A sash window sealed to reduce costs but vent installed to assist airflow if necessary.

If you have many bay windows this is a considerable cost saving. I would advise on windows elevated beyond ground floor to stick with functioning draught proof sash. Unless there’s maintenance plan is in place, it’s always handy to have easy access to the sills. A lick of paint every few years helps keep the moisture out if you don’t have any major external redecoration plans lined up or scheduled periodically. So having the sash function and draught proof facilitates that nicely.

8. It’s too easy to incorrectly install draught proofing.

Sash window draught proofing is no small investment. As a reputable sash window specialist we try to be cost effective. We work hard to maintain a sash window draught proofing system under £300 as an average cost on a run of windows. It’s still a lot of money, even more so if you have a home with many windows. It might worthwhile to check our prices to help you budget for sash window work. If not, DIY sash window draught proofing might work for you.

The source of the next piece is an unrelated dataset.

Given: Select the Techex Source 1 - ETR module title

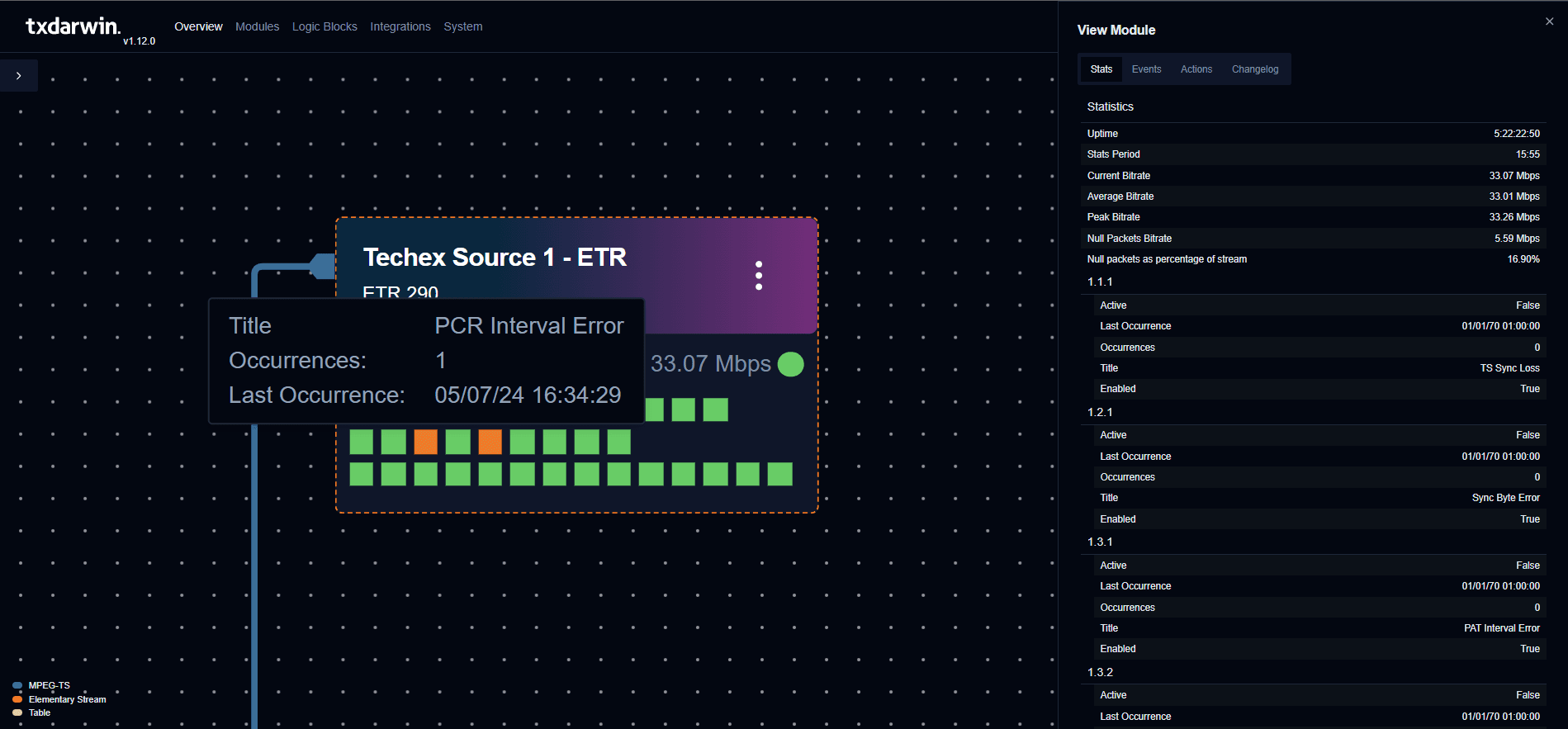Looking at the screenshot, I should click(x=495, y=258).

This means installing sash window draught proofing badly is a very expensive mistake. This year, I popped round and surveyed a property that had previously had another reputable London sash window specialist draught proof their ground floor bay window. Our client researched in more depth and realised they could have the same service for considerably less. There was no issue with the look of the job. Genuinely, the client was happy with the service they had previously been provided.

I wasn’t perfectly happy with it though because I know they paid upwards of £450 a window. The parting bead had the incorrect draught seal installed. There’s no way it would have eliminated anywhere near the percentage of draughts possible. They had used a small 5 or 5.5mm brush pile. A medium of 8.5mm would have fit far more snug. Now don’t get me wrong, this was a neat and tidy install. The issue is it just wasn’t performing as well as it should. I am certain this was an installer that knew what they were doing. More significant errors are easy to make with a lack of experience. This might not be so much of a reason to avoid sash window draught proofing. More likely it’s a nudge fully research who you’re using to do the job.

9. Loft insulation beats sash window draught proofing pound for pound hands down.

If you’re on a limited budget then make sure the loft is topped up nicely. Beyond ten inches of insulation isn’t effective. Any money left from the loft insulation install will be well spent on sash window draught proofing as it’s the next best thing pound for pound.

To summarise sash window draught proofing, it’s not that the product itself is a bad thing. Quite the opposite, it’s one of the biggest and best upgrades to London Victorian homes in the last fifty years. The problem is knowing when it’s good value for money, and when it will improve your home. I hope the information provided has cleared up all possible considerations for you. If I’ve missed a variable I would love to hear from you.